Believe me when I tell you this: As bad as the Orange man is, there is nobody better to witness the birth pangs of a new political hellscape with than an irreverent American original like Betsy Rothstein. We laughed. We cried. We kissed a few hours goodbye.

A few years into my time at TWS, Betsy shared with me her “Mirror Questionnaire.” It is a three-page document with a series of revealing questions you’re supposed to fill out for her column. In true Betsy style, she let those who answered the questions pose a question to future respondents. Betsy believed in fairness: You show yourself to me, I let you get a seat at the table.
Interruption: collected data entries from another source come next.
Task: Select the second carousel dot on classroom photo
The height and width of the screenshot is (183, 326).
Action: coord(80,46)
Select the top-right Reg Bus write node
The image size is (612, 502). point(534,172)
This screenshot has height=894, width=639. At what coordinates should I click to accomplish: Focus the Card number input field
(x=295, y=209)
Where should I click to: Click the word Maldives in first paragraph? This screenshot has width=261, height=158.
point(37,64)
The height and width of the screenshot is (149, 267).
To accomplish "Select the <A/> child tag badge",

On the advice of my PR agent (my wife) I politely declined to participate. Probably because my wife wouldn’t want me to reveal who my celebrity crush was. (Answer then: Dana Perino.)

Betsy’s questions were interesting, fun, and revealing. Here’s one that, based on her passing, is quite timely: “If Heaven exists, what would you like to hear God say when you arrive at the Pearly Gates?” I know the answer Betsy got, and would like mine to be the same: You were honest.

Similarly, “Any brushes with death? If so, please describe.”

How a person is supposed to approach answering this is anyone’s guess: “Pick one—flabby thighs, cankles or love handles?”

Betsy also asked, on a scale of 1 to 10, how hairy your butt is. (My answer? 2.) And “When was the last time you were, if ever, naked outside?” (Answer: Hilton Head, 1994.)

I regret not taking the questionnaire, but my wife is far more cautious than I am.

Looking back, one question Betsy posed has an obvious answer. A thought that makes you want to cry?

The end of the Betsy Rothstein era.

Even in death, Betsy can still get some people to spill. Rest in peace.

Jim Swift

Jim Swift is a senior editor at The Bulwark.